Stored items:
#####

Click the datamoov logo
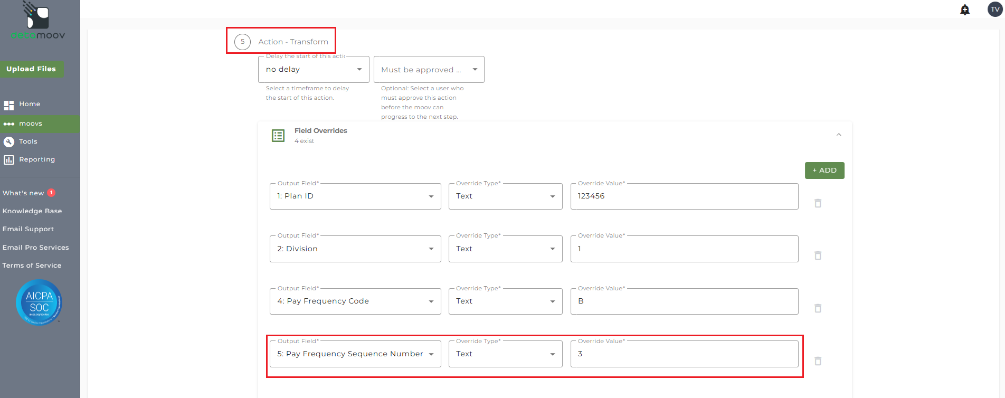 (x=38, y=21)
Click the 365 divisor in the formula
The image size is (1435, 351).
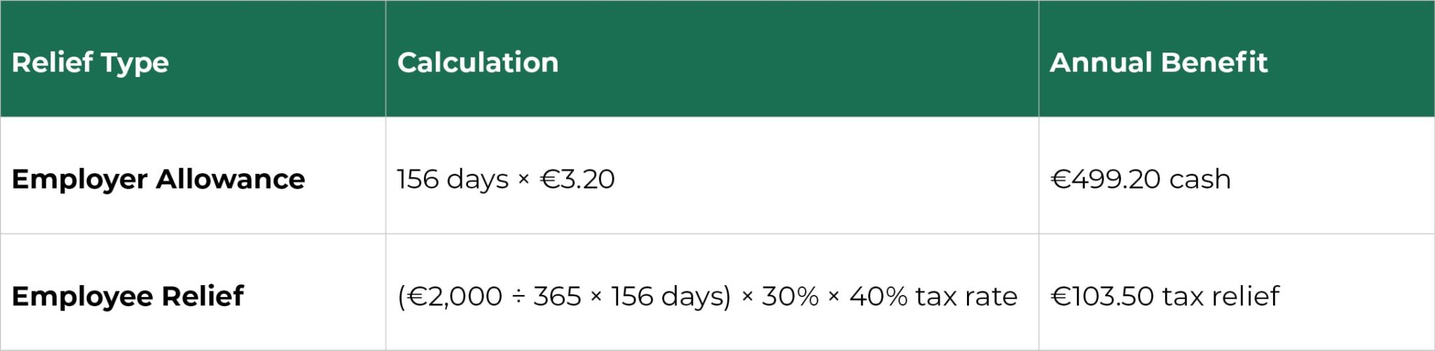pos(557,296)
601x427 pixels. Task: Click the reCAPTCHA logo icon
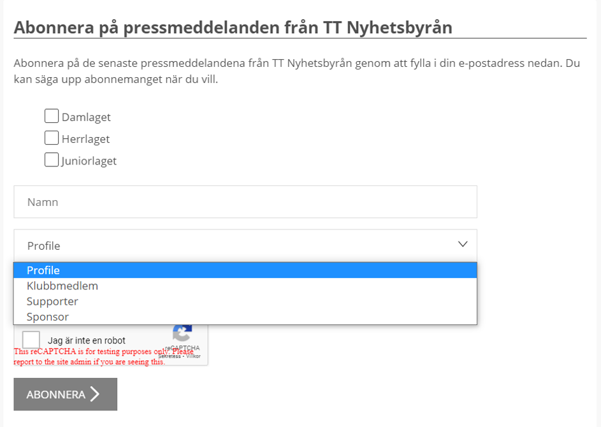pyautogui.click(x=182, y=333)
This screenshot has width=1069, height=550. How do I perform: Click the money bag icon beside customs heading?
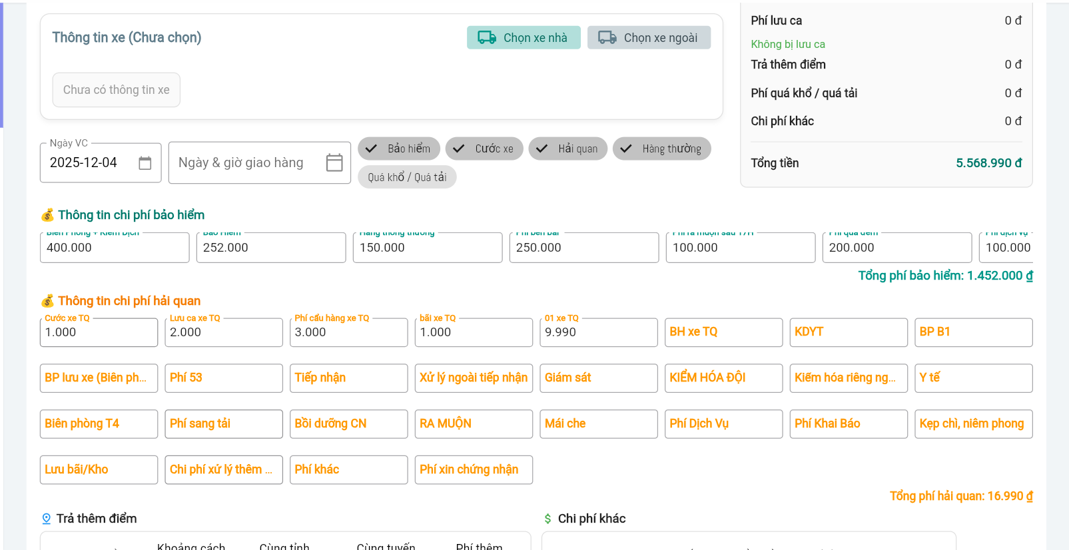pos(47,301)
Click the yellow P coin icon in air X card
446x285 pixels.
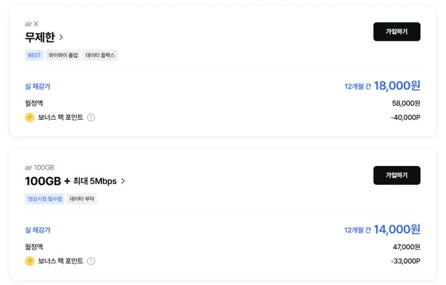pos(30,117)
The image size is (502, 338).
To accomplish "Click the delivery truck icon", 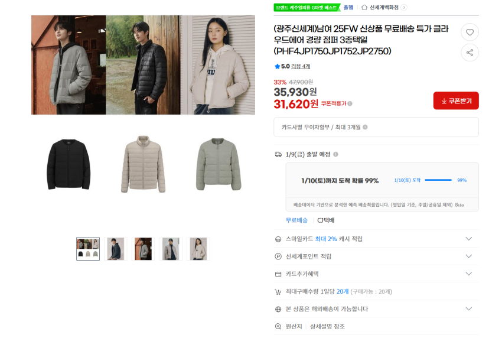I will click(278, 154).
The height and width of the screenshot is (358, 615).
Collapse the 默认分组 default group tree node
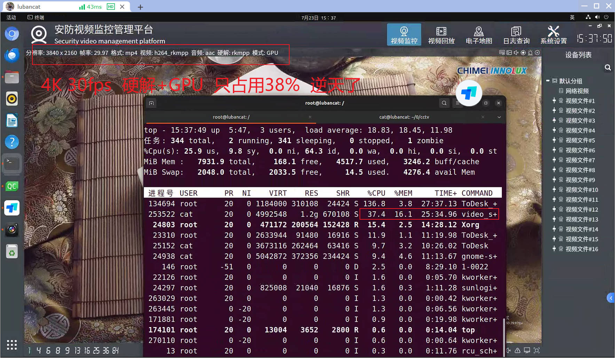[548, 81]
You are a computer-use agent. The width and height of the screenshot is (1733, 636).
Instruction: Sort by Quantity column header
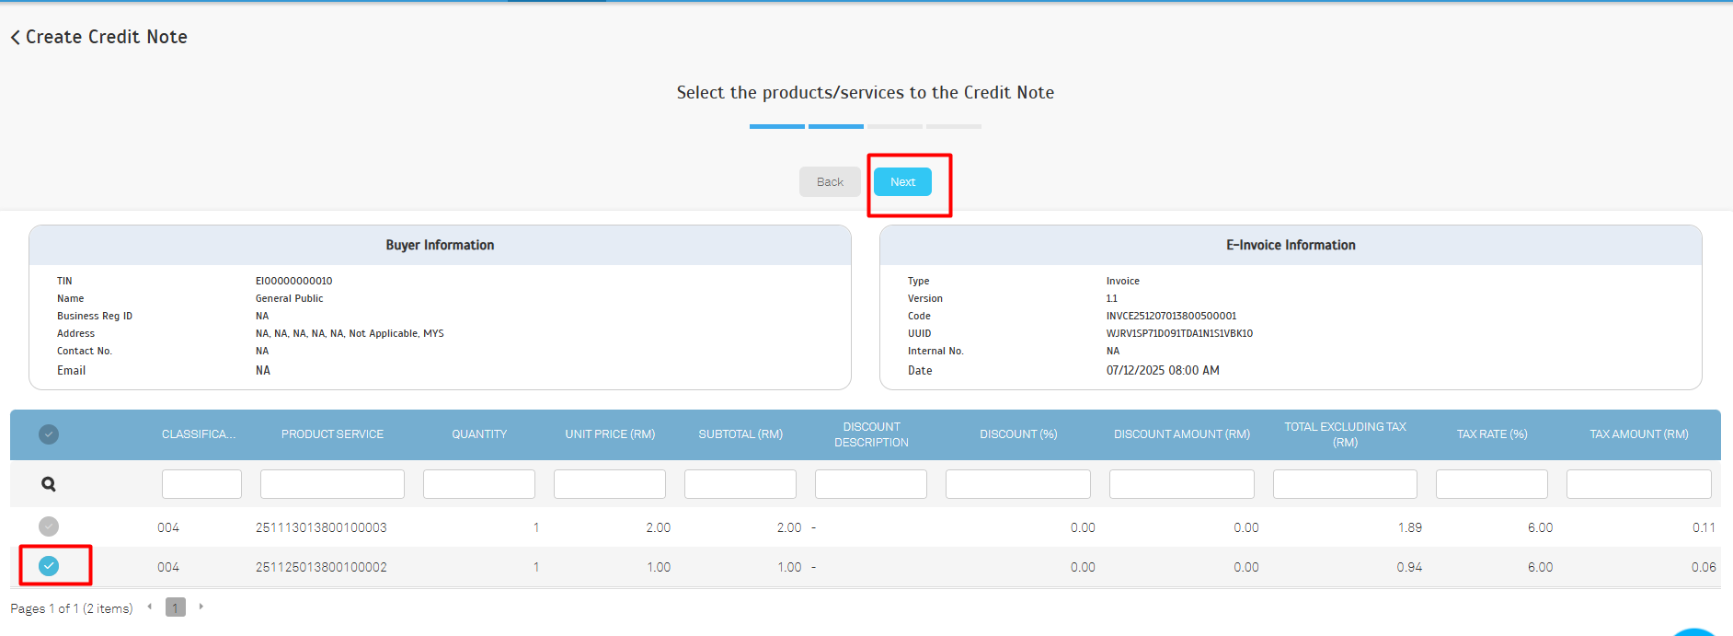click(x=479, y=434)
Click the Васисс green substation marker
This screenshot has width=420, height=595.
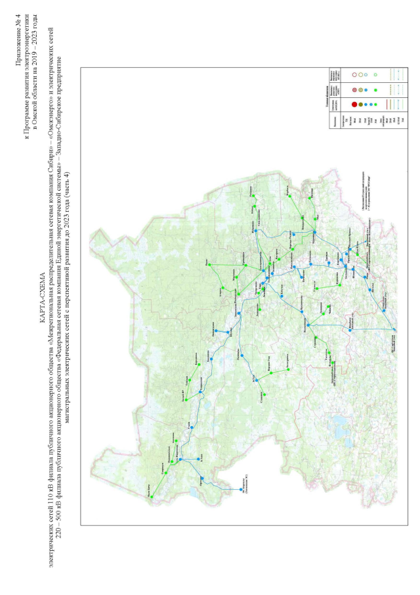click(x=209, y=266)
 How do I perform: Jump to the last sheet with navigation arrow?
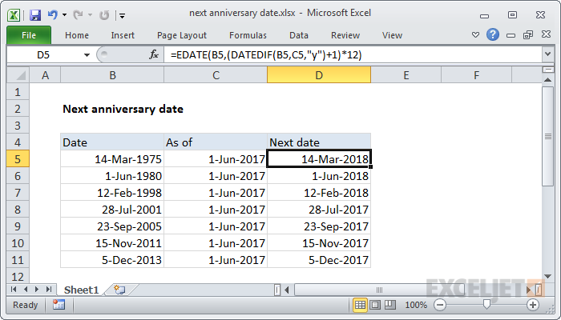50,289
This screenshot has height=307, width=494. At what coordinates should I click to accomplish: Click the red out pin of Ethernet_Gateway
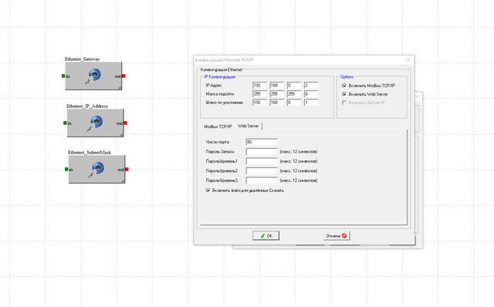click(x=124, y=76)
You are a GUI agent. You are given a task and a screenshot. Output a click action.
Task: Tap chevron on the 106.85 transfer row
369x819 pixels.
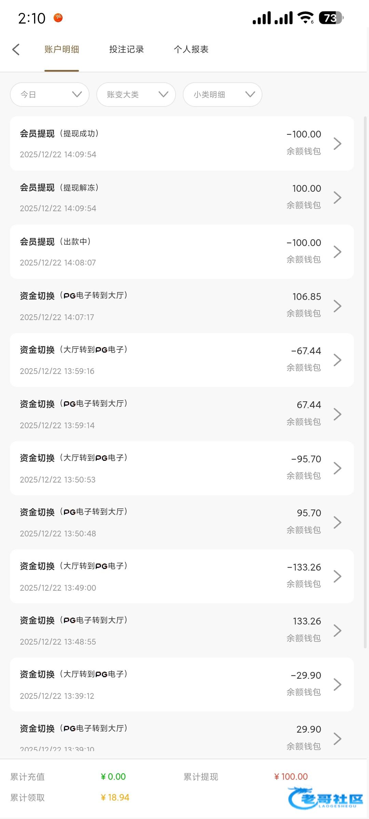coord(337,306)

#####

Tell me how many lines in the entries contain the string "agent", and give nothing besides that number.

- [Exercise answer]: 2